● **Requirement**:
Reproduce exactly the lines from the one containing "Task: Click the BEST VALUE badge on Diamond" through the last line of the records below, both included. Leave out any pictures.

[Start of Attachment]

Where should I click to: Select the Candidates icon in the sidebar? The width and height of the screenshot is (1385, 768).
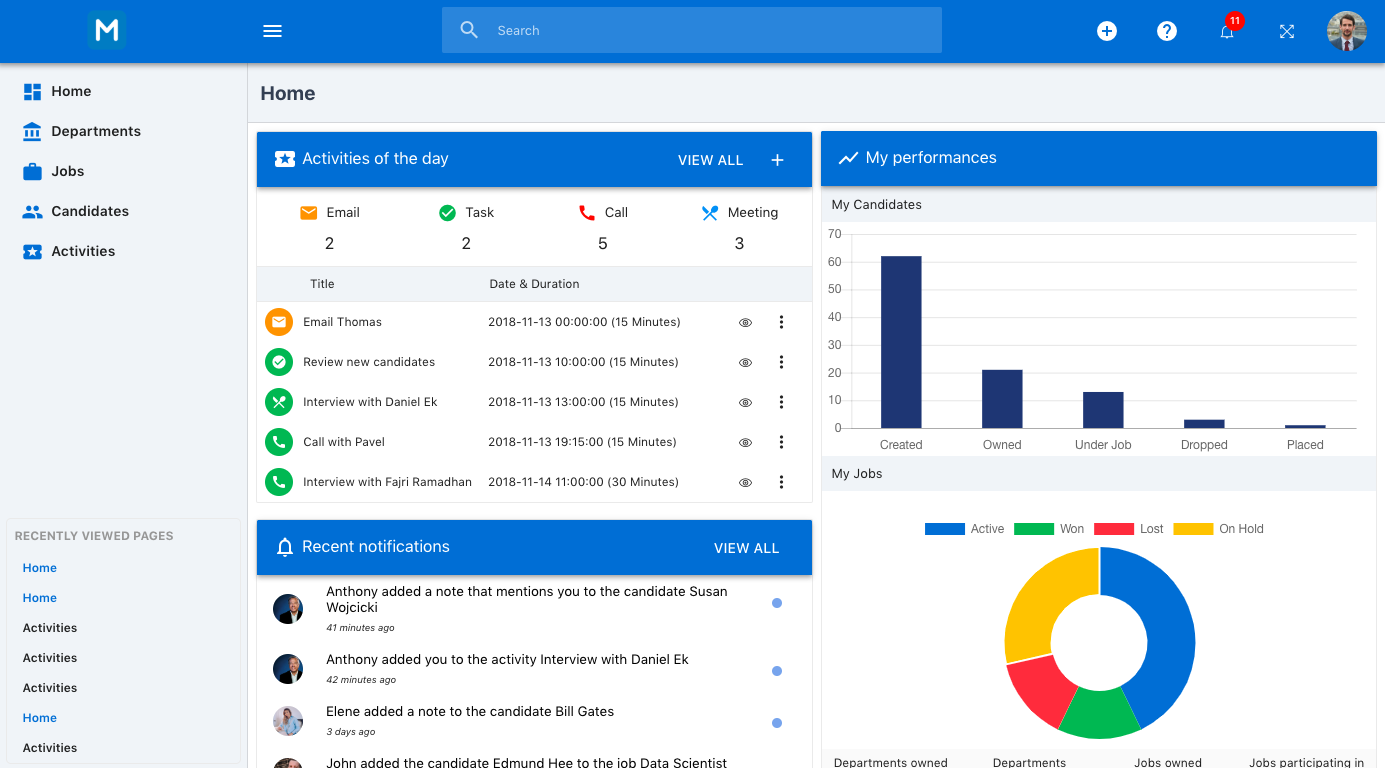click(x=30, y=211)
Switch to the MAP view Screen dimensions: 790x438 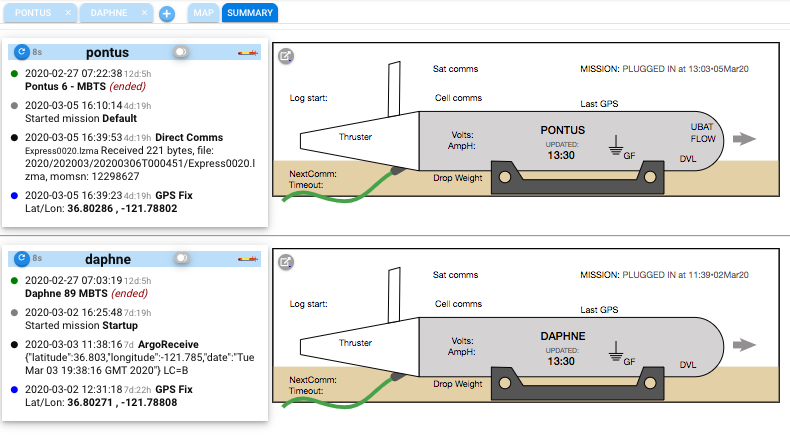tap(202, 13)
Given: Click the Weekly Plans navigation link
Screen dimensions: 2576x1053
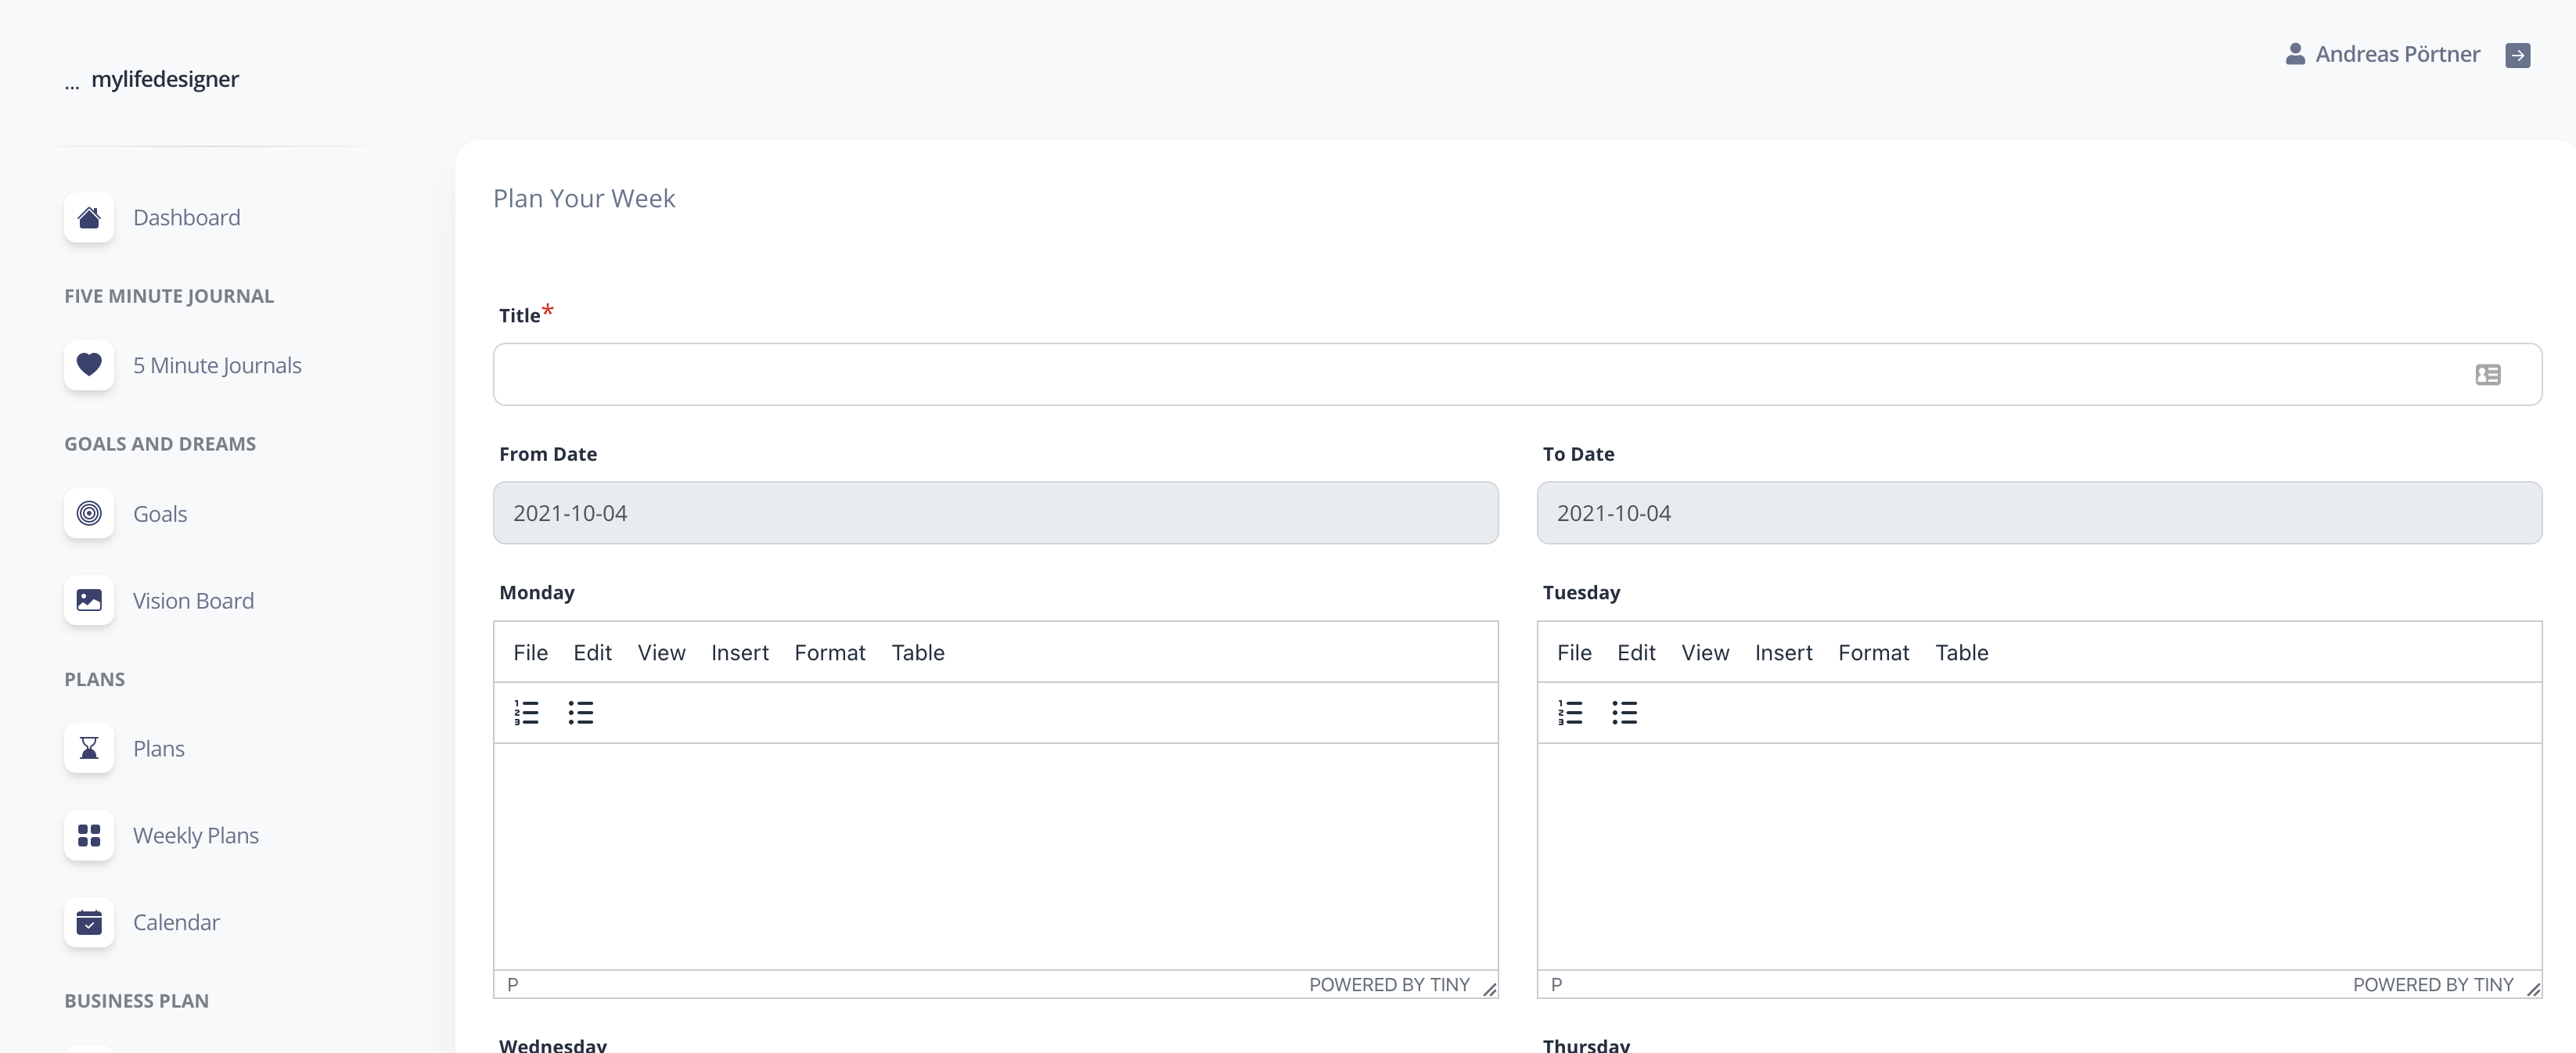Looking at the screenshot, I should [x=196, y=835].
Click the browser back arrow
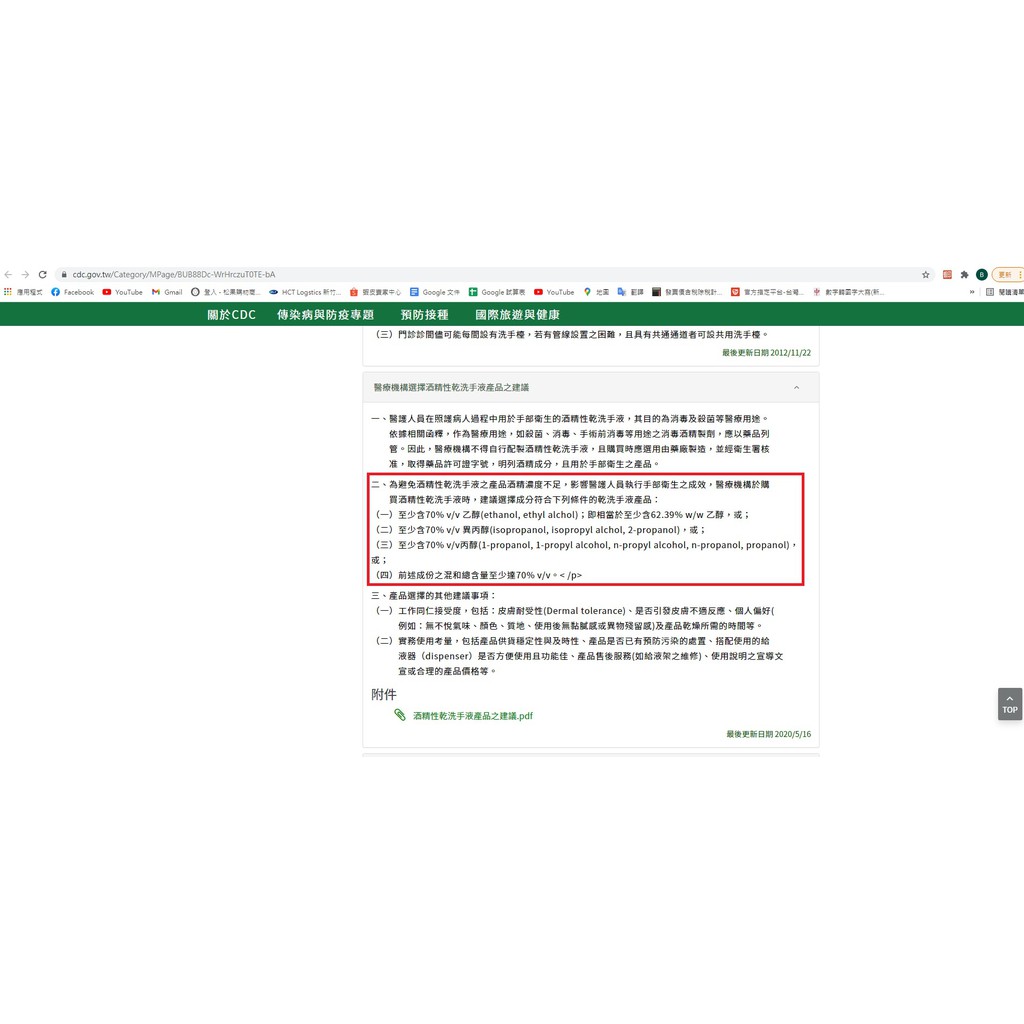Image resolution: width=1024 pixels, height=1024 pixels. pyautogui.click(x=9, y=274)
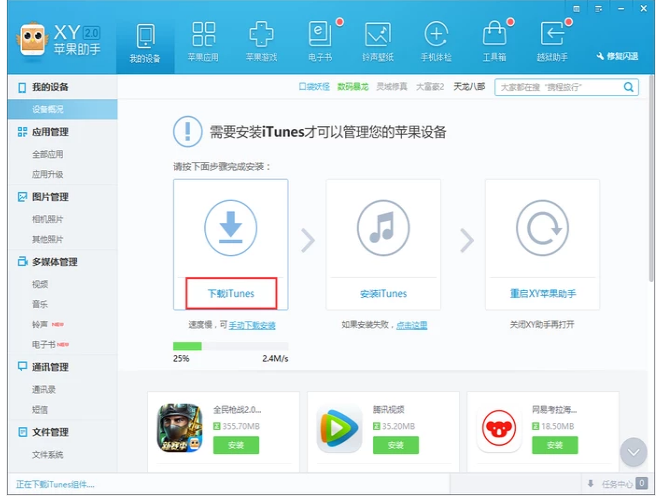Open the 工具箱 toolbox
The height and width of the screenshot is (498, 656).
[x=494, y=41]
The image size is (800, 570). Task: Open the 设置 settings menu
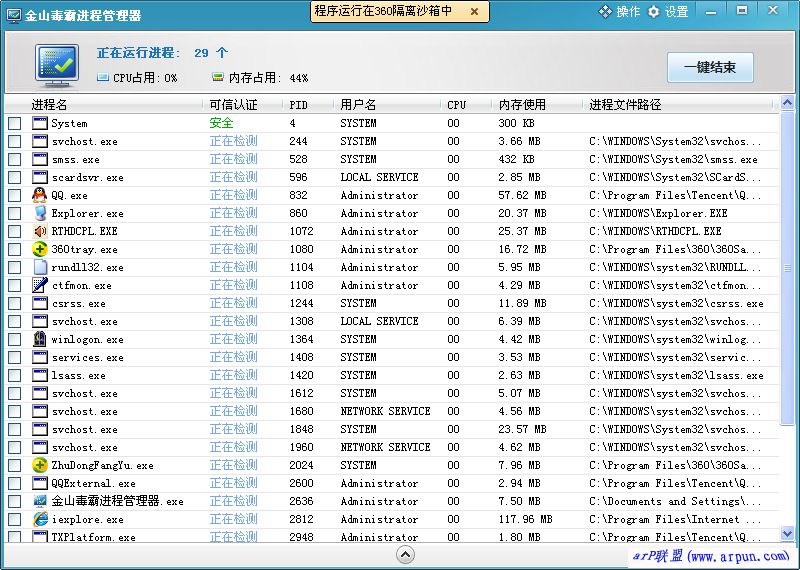coord(668,12)
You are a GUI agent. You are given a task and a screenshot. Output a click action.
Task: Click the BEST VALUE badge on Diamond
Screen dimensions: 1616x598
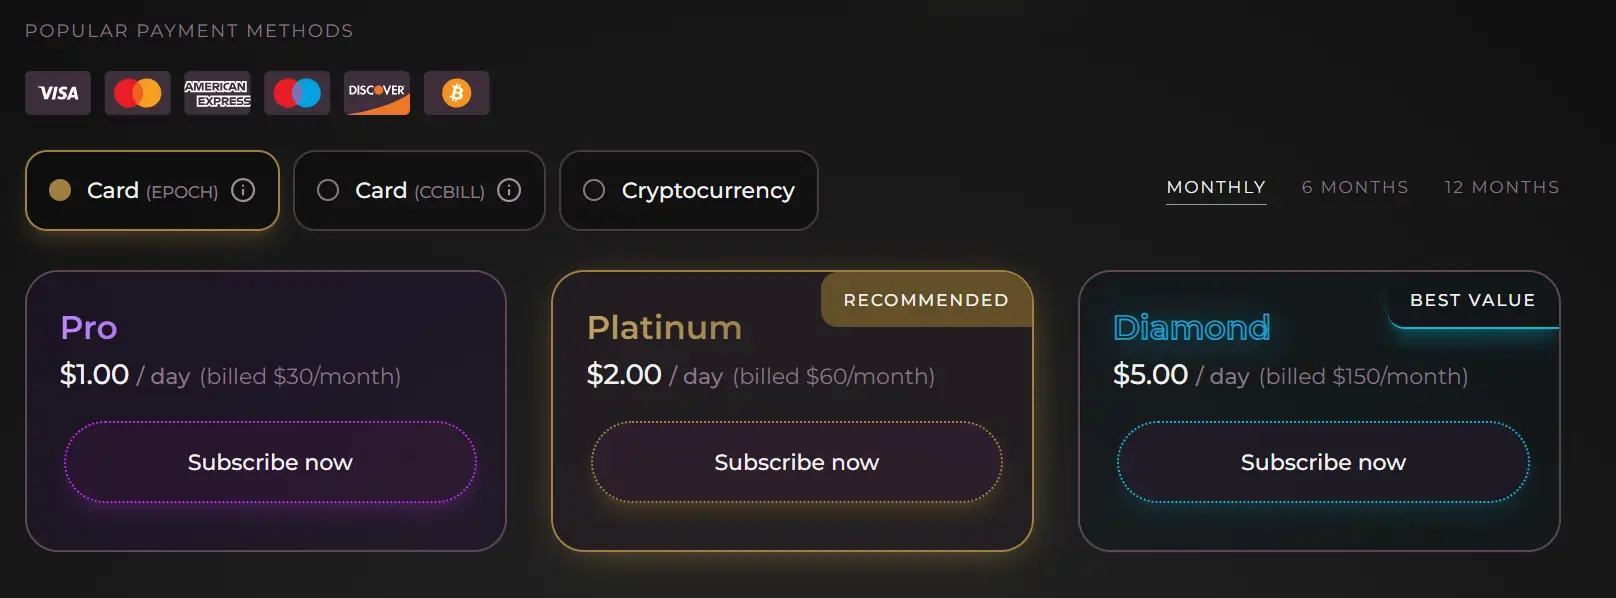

[End of Attachment]

● **Written response**:
Task: Click the BEST VALUE badge on Diamond
Screen dimensions: 1616x598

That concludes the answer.